**Work instructions:**
Copy the data word for word, keeping every line.
- Opening Delimiter -
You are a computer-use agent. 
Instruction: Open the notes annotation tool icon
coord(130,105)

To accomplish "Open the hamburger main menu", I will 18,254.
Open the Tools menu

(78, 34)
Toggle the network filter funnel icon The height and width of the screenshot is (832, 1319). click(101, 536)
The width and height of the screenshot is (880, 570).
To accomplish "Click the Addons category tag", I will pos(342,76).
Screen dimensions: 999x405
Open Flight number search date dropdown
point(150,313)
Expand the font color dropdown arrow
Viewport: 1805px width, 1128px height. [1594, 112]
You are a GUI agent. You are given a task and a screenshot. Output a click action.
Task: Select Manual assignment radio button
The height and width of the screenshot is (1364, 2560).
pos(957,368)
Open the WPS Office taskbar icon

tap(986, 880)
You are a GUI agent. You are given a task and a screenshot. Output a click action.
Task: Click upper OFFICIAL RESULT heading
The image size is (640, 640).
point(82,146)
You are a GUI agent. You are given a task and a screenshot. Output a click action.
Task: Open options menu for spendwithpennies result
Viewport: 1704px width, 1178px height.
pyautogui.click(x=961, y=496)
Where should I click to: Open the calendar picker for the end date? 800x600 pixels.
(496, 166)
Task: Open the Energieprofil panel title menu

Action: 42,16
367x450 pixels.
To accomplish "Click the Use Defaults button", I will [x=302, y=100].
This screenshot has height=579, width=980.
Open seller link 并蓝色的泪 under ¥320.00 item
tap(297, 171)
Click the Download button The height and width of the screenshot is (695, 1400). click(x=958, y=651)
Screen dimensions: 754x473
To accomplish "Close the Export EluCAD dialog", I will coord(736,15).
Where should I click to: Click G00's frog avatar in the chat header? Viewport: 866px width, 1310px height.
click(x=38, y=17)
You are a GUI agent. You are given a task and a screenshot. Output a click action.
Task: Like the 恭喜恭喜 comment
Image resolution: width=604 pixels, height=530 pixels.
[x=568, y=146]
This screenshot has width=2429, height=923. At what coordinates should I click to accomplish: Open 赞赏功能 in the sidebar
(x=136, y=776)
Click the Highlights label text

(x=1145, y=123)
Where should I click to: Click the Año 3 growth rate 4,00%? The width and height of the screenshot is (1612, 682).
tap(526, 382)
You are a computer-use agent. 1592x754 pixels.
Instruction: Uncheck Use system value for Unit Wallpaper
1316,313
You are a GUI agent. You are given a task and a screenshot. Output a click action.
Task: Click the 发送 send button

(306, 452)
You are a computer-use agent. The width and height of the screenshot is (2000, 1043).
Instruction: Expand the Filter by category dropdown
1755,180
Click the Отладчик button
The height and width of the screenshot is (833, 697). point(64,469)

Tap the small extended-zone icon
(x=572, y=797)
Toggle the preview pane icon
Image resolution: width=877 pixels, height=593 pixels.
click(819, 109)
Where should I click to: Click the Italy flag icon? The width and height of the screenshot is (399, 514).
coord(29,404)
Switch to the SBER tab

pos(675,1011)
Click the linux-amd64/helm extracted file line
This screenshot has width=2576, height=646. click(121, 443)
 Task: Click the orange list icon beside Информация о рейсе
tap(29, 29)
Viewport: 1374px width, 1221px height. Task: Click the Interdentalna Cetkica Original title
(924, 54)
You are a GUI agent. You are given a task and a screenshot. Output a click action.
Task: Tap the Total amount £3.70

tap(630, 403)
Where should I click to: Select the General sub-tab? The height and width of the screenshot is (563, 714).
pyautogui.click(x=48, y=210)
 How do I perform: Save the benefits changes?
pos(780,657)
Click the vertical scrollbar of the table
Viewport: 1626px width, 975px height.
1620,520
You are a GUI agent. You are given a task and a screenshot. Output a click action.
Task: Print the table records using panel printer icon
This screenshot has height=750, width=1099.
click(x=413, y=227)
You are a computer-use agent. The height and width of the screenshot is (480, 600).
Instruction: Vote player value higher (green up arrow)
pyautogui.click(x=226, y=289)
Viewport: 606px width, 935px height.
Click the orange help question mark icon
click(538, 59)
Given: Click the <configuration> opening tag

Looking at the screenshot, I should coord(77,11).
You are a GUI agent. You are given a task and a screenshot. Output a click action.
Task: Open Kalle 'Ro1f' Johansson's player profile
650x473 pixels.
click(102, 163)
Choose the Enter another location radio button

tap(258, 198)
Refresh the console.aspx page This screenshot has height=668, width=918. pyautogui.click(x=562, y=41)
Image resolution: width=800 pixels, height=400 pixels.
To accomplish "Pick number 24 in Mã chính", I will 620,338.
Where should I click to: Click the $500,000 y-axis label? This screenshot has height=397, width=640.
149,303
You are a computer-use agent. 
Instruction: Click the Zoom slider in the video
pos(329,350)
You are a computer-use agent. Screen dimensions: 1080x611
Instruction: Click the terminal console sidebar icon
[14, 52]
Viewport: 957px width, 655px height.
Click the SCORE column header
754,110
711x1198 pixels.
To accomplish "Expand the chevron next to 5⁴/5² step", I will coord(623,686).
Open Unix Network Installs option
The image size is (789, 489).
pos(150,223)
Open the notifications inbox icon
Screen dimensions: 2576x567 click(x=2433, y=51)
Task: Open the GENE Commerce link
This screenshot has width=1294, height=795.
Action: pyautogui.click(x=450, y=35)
- Closing Delimiter -
**Reply to the task:**
You are a computer-use agent. 
Instruction: Open the notes annotation tool icon
coord(130,105)

To accomplish "Open the hamburger main menu", I will 18,254.
Open the Tools menu

(78, 34)
Toggle the network filter funnel icon The height and width of the screenshot is (832, 1319). click(101, 536)
The width and height of the screenshot is (880, 570).
To accomplish "Click the Addons category tag", I will pos(342,76).
Screen dimensions: 999x405
Open Flight number search date dropdown
point(150,313)
Expand the font color dropdown arrow
Viewport: 1805px width, 1128px height. [1594, 112]
You are a GUI agent. You are given a task and a screenshot. Output a click action.
Task: Select Manual assignment radio button
The height and width of the screenshot is (1364, 2560).
pos(957,368)
Open the WPS Office taskbar icon

tap(986, 880)
You are a GUI agent. You are given a task and a screenshot. Output a click action.
Task: Click upper OFFICIAL RESULT heading
The image size is (640, 640).
point(82,146)
You are a GUI agent. You are given a task and a screenshot. Output a click action.
Task: Open options menu for spendwithpennies result
Viewport: 1704px width, 1178px height.
pyautogui.click(x=961, y=496)
Where should I click to: Open the calendar picker for the end date? 800x600 pixels.
(496, 166)
Task: Open the Energieprofil panel title menu

Action: 42,16
367x450 pixels.
To accomplish "Click the Use Defaults button", I will [x=302, y=100].
This screenshot has height=579, width=980.
Open seller link 并蓝色的泪 under ¥320.00 item
tap(297, 171)
Click the Download button The height and width of the screenshot is (695, 1400). click(x=958, y=651)
Screen dimensions: 754x473
To accomplish "Close the Export EluCAD dialog", I will coord(736,15).
Where should I click to: Click G00's frog avatar in the chat header? Viewport: 866px width, 1310px height.
click(x=38, y=17)
You are a GUI agent. You are given a task and a screenshot. Output a click action.
Task: Like the 恭喜恭喜 comment
Image resolution: width=604 pixels, height=530 pixels.
[x=568, y=146]
This screenshot has width=2429, height=923. At what coordinates should I click to accomplish: Open 赞赏功能 in the sidebar
(x=136, y=776)
Click the Highlights label text

(x=1145, y=123)
Where should I click to: Click the Año 3 growth rate 4,00%? The width and height of the screenshot is (1612, 682).
tap(526, 382)
You are a computer-use agent. 1592x754 pixels.
Instruction: Uncheck Use system value for Unit Wallpaper
1316,313
You are a GUI agent. You are given a task and a screenshot. Output a click action.
Task: Click the 发送 send button

(306, 452)
You are a computer-use agent. The width and height of the screenshot is (2000, 1043).
Instruction: Expand the Filter by category dropdown
1755,180
Click the Отладчик button
The height and width of the screenshot is (833, 697). point(64,469)

Tap the small extended-zone icon
(x=572, y=797)
Toggle the preview pane icon
Image resolution: width=877 pixels, height=593 pixels.
click(819, 109)
Where should I click to: Click the Italy flag icon? The width and height of the screenshot is (399, 514).
coord(29,404)
Switch to the SBER tab

pos(675,1011)
Click the linux-amd64/helm extracted file line
This screenshot has width=2576, height=646. click(121, 443)
 Task: Click the orange list icon beside Информация о рейсе
tap(29, 29)
Viewport: 1374px width, 1221px height. Task: Click the Interdentalna Cetkica Original title
(924, 54)
You are a GUI agent. You are given a task and a screenshot. Output a click action.
Task: Tap the Total amount £3.70

tap(630, 403)
Where should I click to: Select the General sub-tab? The height and width of the screenshot is (563, 714).
pyautogui.click(x=48, y=210)
 How do I perform: Save the benefits changes?
pos(780,657)
Click the vertical scrollbar of the table
Viewport: 1626px width, 975px height.
1620,520
You are a GUI agent. You are given a task and a screenshot. Output a click action.
Task: Print the table records using panel printer icon
This screenshot has height=750, width=1099.
click(x=413, y=227)
You are a computer-use agent. The height and width of the screenshot is (480, 600).
Instruction: Vote player value higher (green up arrow)
pyautogui.click(x=226, y=289)
Viewport: 606px width, 935px height.
Click the orange help question mark icon
click(538, 59)
Given: Click the <configuration> opening tag

Looking at the screenshot, I should coord(77,11).
You are a GUI agent. You are given a task and a screenshot. Output a click action.
Task: Open Kalle 'Ro1f' Johansson's player profile
650x473 pixels.
click(102, 163)
Choose the Enter another location radio button

tap(258, 198)
Refresh the console.aspx page This screenshot has height=668, width=918. pyautogui.click(x=562, y=41)
Image resolution: width=800 pixels, height=400 pixels.
To accomplish "Pick number 24 in Mã chính", I will 620,338.
Where should I click to: Click the $500,000 y-axis label? This screenshot has height=397, width=640.
149,303
You are a computer-use agent. 
Instruction: Click the Zoom slider in the video
pos(329,350)
You are a computer-use agent. Screen dimensions: 1080x611
Instruction: Click the terminal console sidebar icon
[14, 52]
Viewport: 957px width, 655px height.
Click the SCORE column header
754,110
711x1198 pixels.
To accomplish "Expand the chevron next to 5⁴/5² step", I will coord(623,686).
Open Unix Network Installs option
The image size is (789, 489).
pos(150,223)
Open the notifications inbox icon
Screen dimensions: 2576x567 click(x=2433, y=51)
Task: Open the GENE Commerce link
This screenshot has width=1294, height=795.
Action: pyautogui.click(x=450, y=35)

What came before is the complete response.